James Zetek, manager of CZBA, and third from the left in the top photo, hired Adela Gomez in 1945 as a clerk typist. Gomez, a native Panamanian woman, quickly became invaluable to the operation and administration of CZBA. When Zetek became critically ill and had to leave the island to receive medical care, Gomez took full control, running the day-to-day operations and coordinating with the visiting scientists for eight months from August 1953 until March 1954. The 1954 Smithsonian annual report lauded Gomez’s work, but she was never named “acting manager.” 

 

Elena Lombardo stand at a podium outdoors giving a presentation. She surrounded by three men also on

When Gomez retired in 1984, the Torch, Smithsonian’s staff newsletter, noted:

Gomez worked for four directors (Zetek, Koford, Moynihan, and Rubinoff) and three Smithsonian secretaries (Wetmore, Carmichael and Ripley.) She’s been a physical science aide, an administrative assistant, protocol officer, education counselor and management analyst and, on occasion, acting director. 

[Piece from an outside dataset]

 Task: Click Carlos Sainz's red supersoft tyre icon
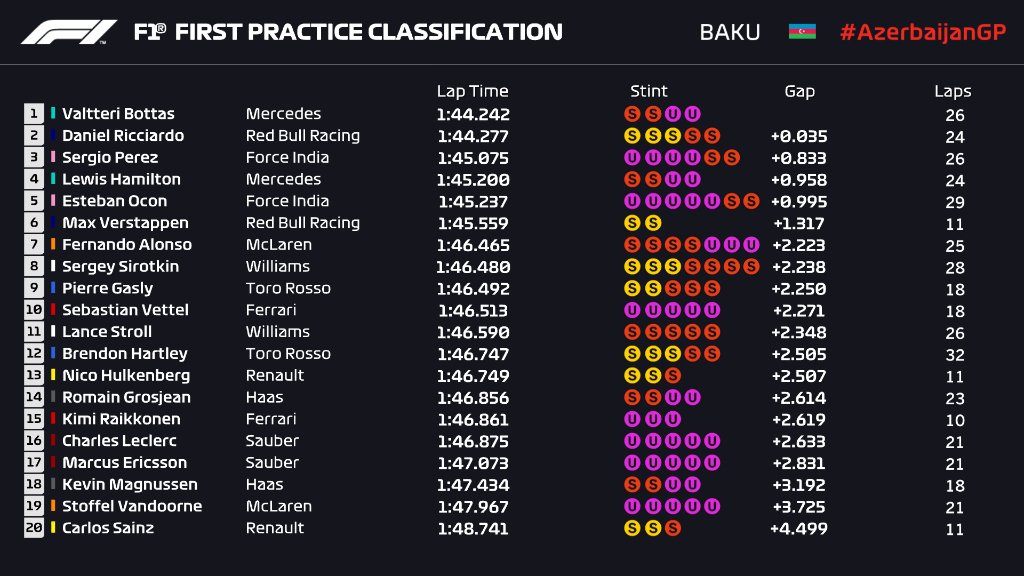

Other mentions include Gomez serving as acting director “under the supervision of [Director] Ira Rubinoff.” Elena Lombardo, a native Panamanian whom Gomez hired and mentored, also noted in her 2010 oral history interview that she, too, served as acting director during her tenure. Again, there was no formal notice of her role, but there is a clear pattern of STRI’s operations being entrusted to Latin American women.

With this context, we can begin to appreciate the importance that STRI, once a field station on BCI and now a leading research institute on the tropics around the world, is being led by a native Panamanian woman who is a distinguished scientist as well as an experienced administrator.